Dinge, so oder so

 

Die Dinge der Woche (05. August 2012)
 
Politik des Gestörtwerdens
 

   Mit dem Auto nach Sulden, das muss man erlebt haben, will man die Lage von Frau Merkel in der Euro-Krise wirklich verstehen: Die Strasse schmal und kurvenreich, ein Zickzackkurs. Die Fahrt will kein Ende nehmen, die letzten Kilometer sind ein Ereignis. Dies ist das Ende von der Welt, denkt man, nach der nächsten Kurve stürzt man ins Nichts.



   Doch dann, als man jegliche Hoffnung schon fast aufgegeben und der Magen sich fast rumgedreht hat, kommt es doch noch: Sulden in Südtirol, ein paar Hundert Einwohner. Wer nicht rechtzeitig bremst, ist schon wieder draussen. Raues Klima auf 1900 Meter Höhe, aber nette und recht günstige Hotels - und sehr viel Ruhe. Schöne Berge gibt es, aber auch einen Reinhold Messner in der Nähe. Mann kann halt nicht alles haben.

   Frau Merkel ist mit Mann und Maus im Hotel Marlet (vier Sterne) für eine Woche abgestiegen. Das haben wir zumindestens gelesen. Damit kein falscher Eindruck entsteht: Diese Redaktion ist nicht gemeinsam mit Frau Merkel die Serpentinen nach Sulden gefahren, keiner von uns hat sie in ihrem Hotel besucht oder eine Wanderung mit ihr gemacht. Die Schilderungen über Frau Merkels Urlaub, den sie inzwischen wahrscheinlich in der Uckermark fortsetzt, sind alle aus zweiter Hand, wir täuschen keine Nähe vor, wo keine ist.

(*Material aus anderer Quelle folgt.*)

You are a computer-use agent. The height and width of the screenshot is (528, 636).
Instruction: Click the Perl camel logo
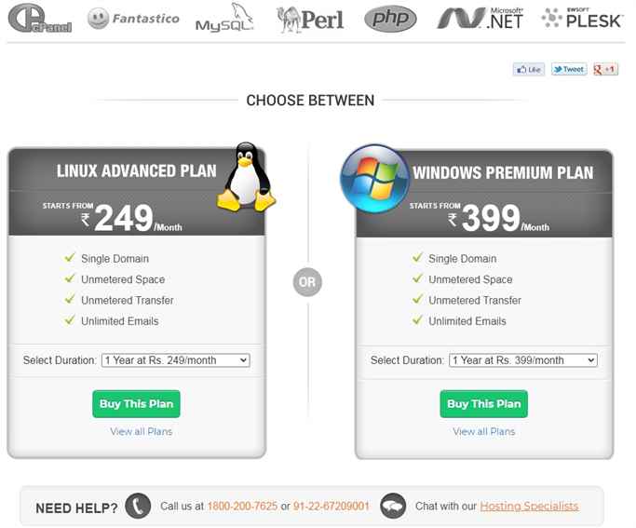click(x=310, y=20)
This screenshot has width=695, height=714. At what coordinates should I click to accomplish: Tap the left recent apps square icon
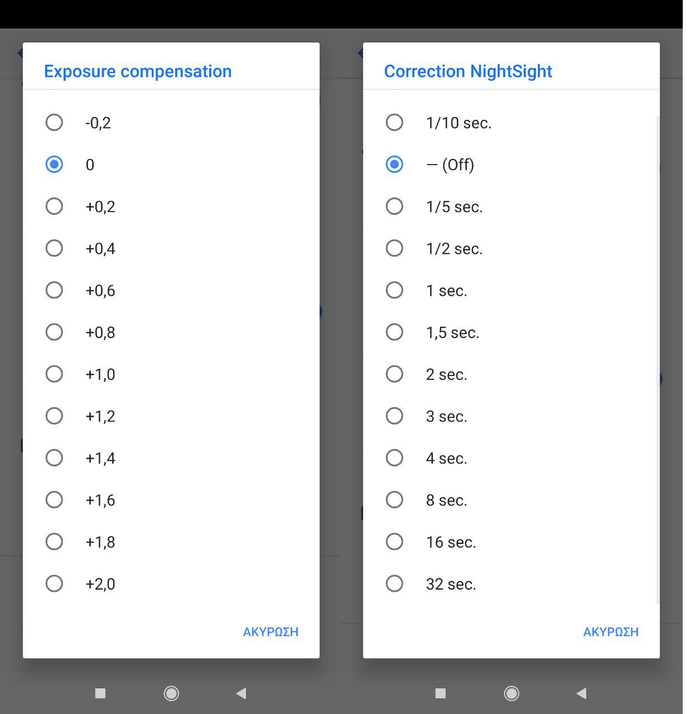(100, 693)
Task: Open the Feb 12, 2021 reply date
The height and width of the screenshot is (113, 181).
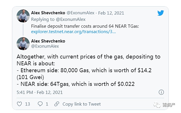Action: point(111,13)
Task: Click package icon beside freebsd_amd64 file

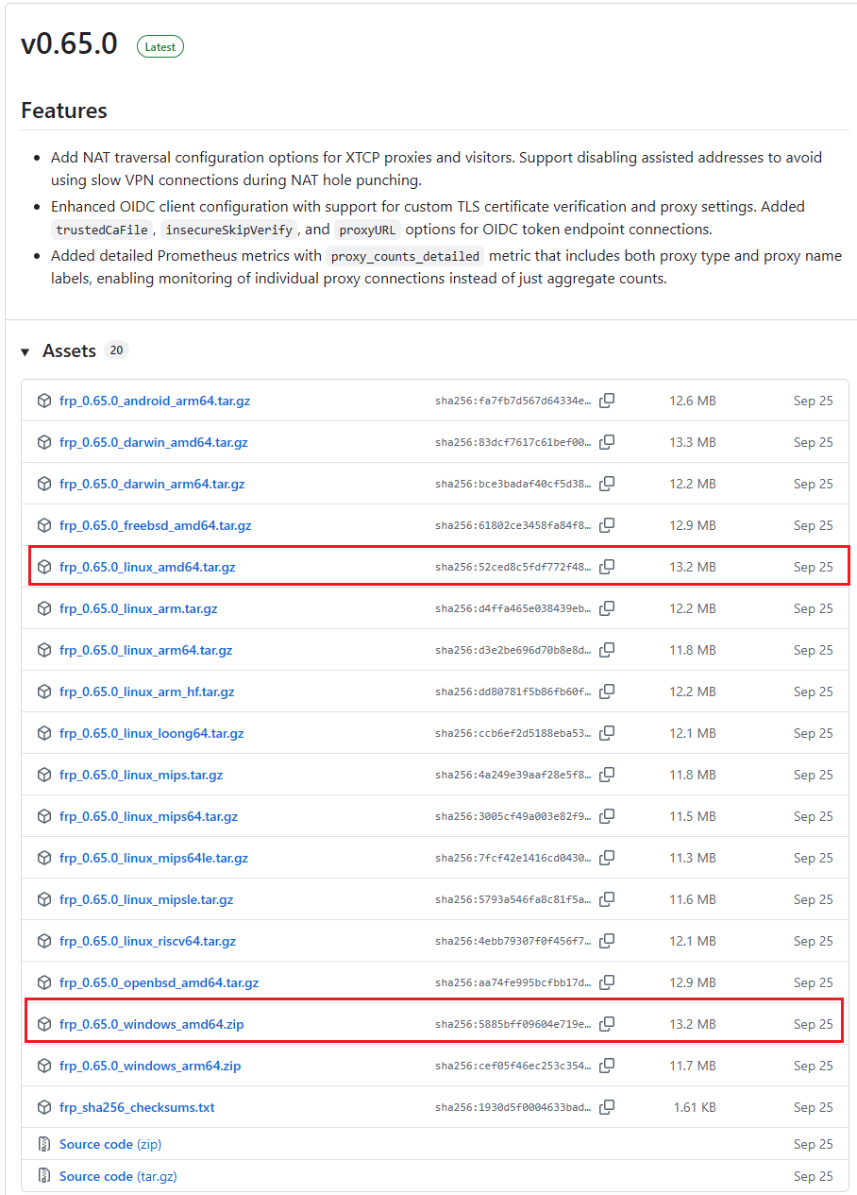Action: tap(43, 525)
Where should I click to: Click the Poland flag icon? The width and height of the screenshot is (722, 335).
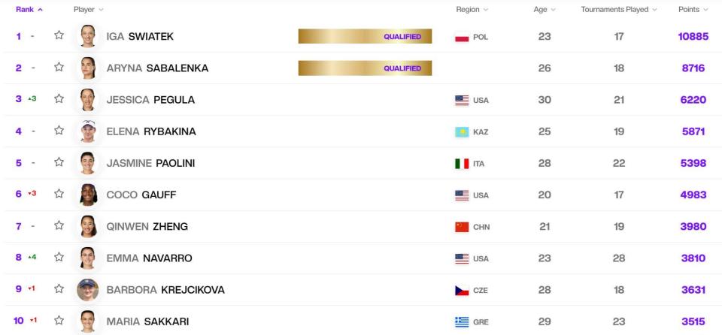pos(462,38)
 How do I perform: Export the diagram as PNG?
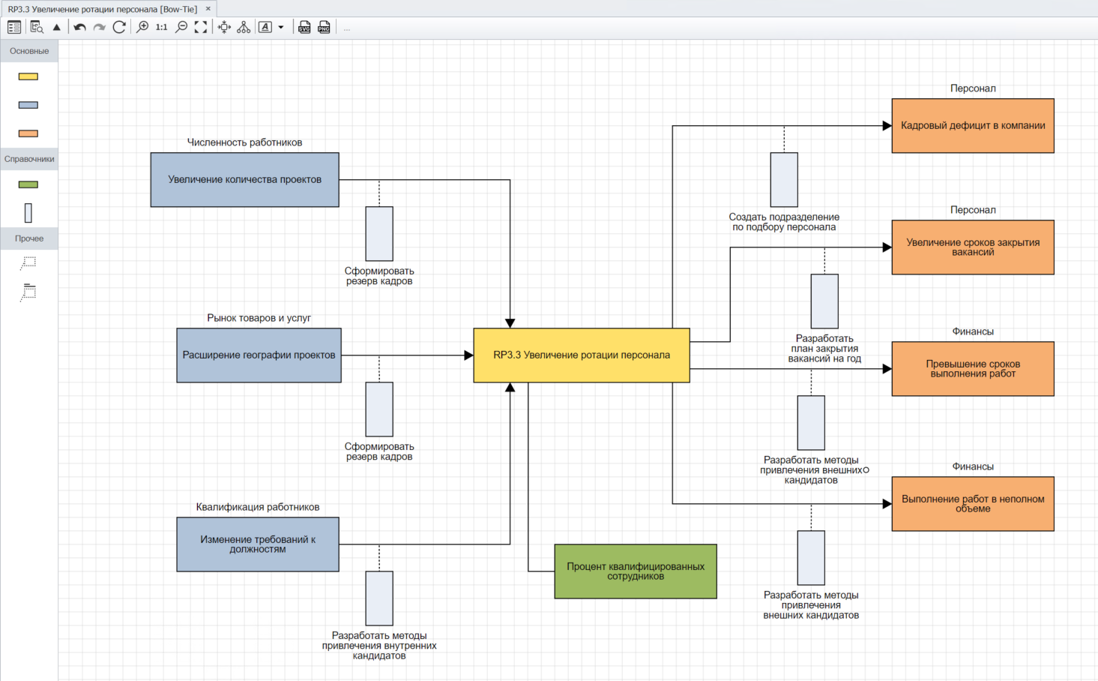tap(324, 27)
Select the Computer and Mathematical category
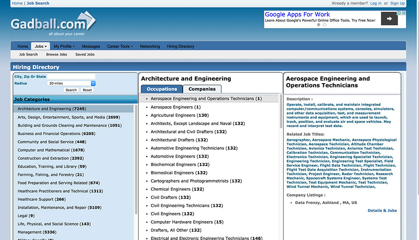The image size is (419, 240). [51, 150]
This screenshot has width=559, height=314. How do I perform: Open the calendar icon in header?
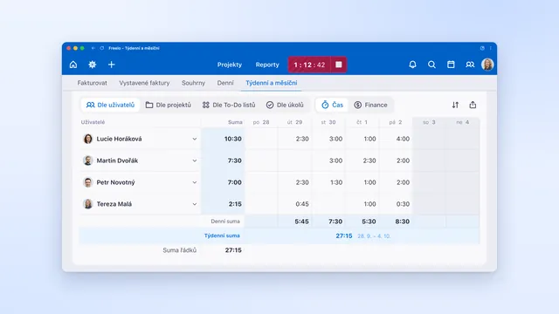[x=451, y=65]
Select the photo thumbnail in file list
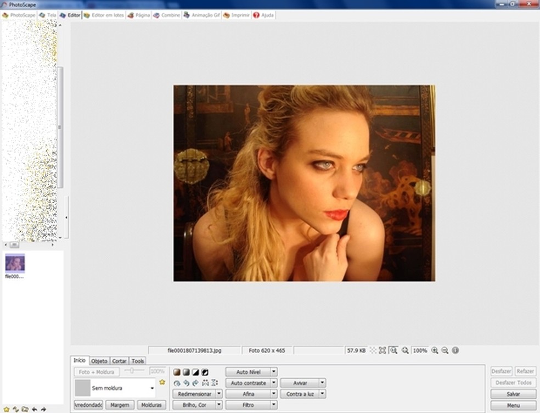 15,264
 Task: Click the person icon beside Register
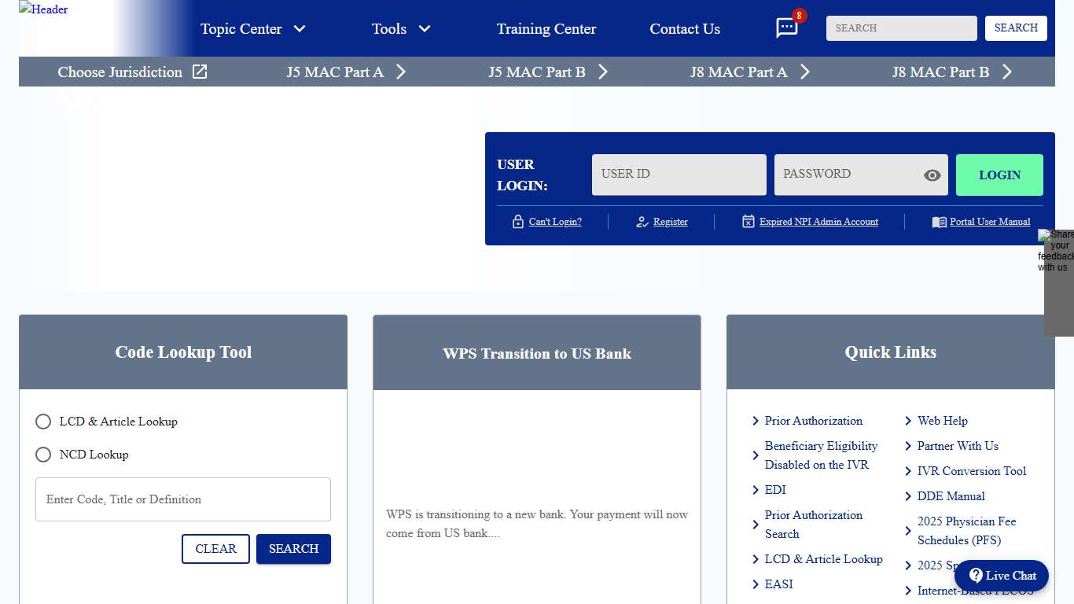tap(642, 222)
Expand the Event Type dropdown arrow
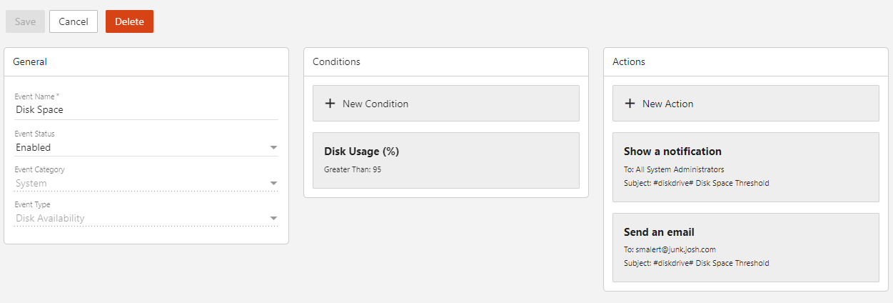This screenshot has width=893, height=303. [273, 219]
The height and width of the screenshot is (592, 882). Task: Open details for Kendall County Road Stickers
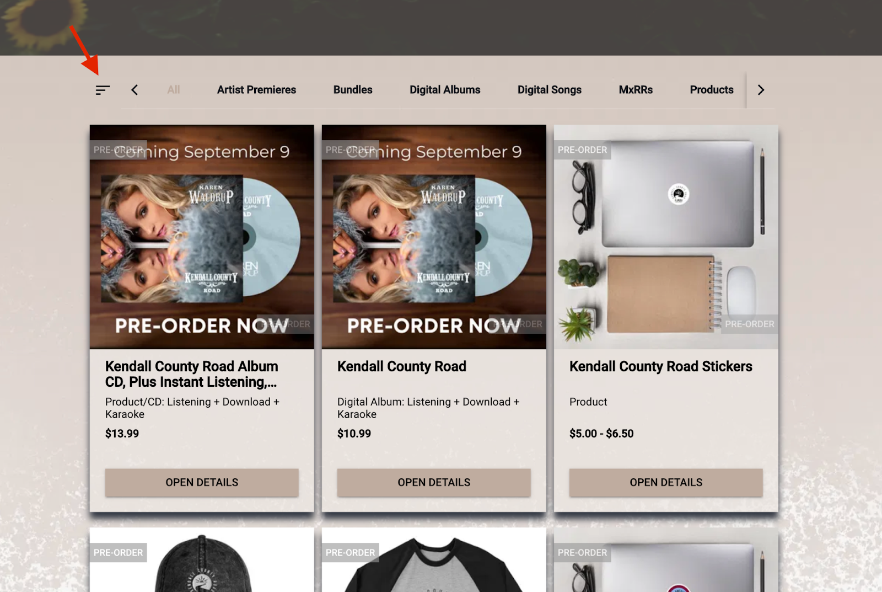pyautogui.click(x=666, y=482)
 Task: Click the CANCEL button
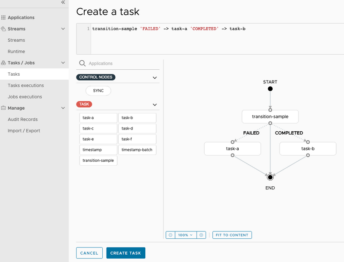pyautogui.click(x=89, y=253)
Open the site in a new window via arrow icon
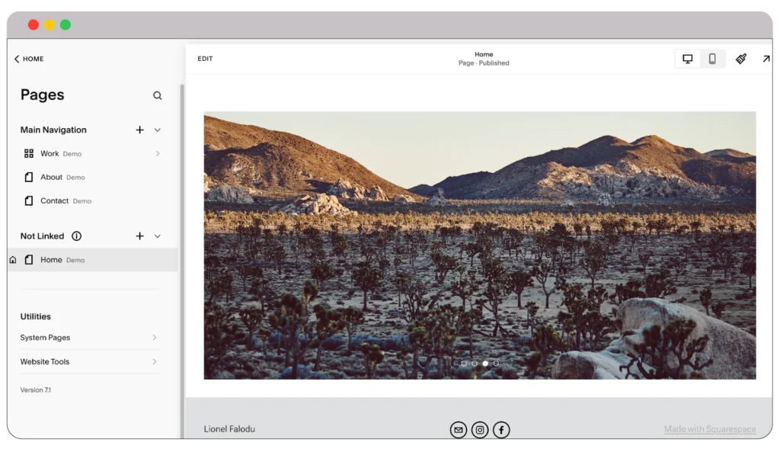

   Aber unsere Redaktion ist nun einmal berühmt für den grossen Reiseteil. Wir waren schon überall, auch in Sulden. Zwar war das im Winter, aber das ist egal. Wir können uns vorstellen, wie diese Woche für Frau Merkel war, nämlich sehr, sehr anstrengend.

   Frau Merkel wollte beim Wandern auf andere Gedanken kommen oder wenigsten mal einen klaren Gedanken überhaupt zu fassen kriegen, aber dann rufen da ständig irgendwelche Regierungschefs und Notenbanker an. "Die Euro-Krise macht keine Ferien", hat eine Zeitung getitelt. Warum eigentlich nicht? Wer hätte einen Urlaub denn jemals nötiger gehabt als der Euro? Warum entspannen sich die Märkte nicht mal?

   Baden-Württembergs Ministerpräsident Kretschmann praktiziert ja angeblich eine Politik des Gehörtwerdens, aber was da bei Frau Merkel im Hotel ablief, das war eher eine Politik des Gestörtwerdens. WIr wollen gar nicht wissen, wie oft sie am Telefon wieder Nein sagen musste - und schon gar nicht , wozu sie letztlich dann doch wieder Ja gesagt hat.



   Eine Woche lang war die Schuldenkrise auch eine Suldenkrise, die Schuldenberge Suldens Berge. Und was hat's gebracht? Wenn wir die Nachrichten diese Woche richtig verstanden haben, dann geht es in Sachen Euro in Schlangenlinien weiter, immer weiter. Die Franzosen, die Italiener und die Spanier haben offenbar unserer Kanzlerin am Telefon gesagt: Wir müssen noch mehr Gas geben, Frau Merkel. Mit noch mehr Schulden kriegen wir die Schuldenkrise in den Griff. Hören Sie doch auf, immer so zu bremsen, Frau Merkel!

   Haben wir eigentlich schon erwähnt, dass die Strasse nach Sulden eine Sackgasse ist?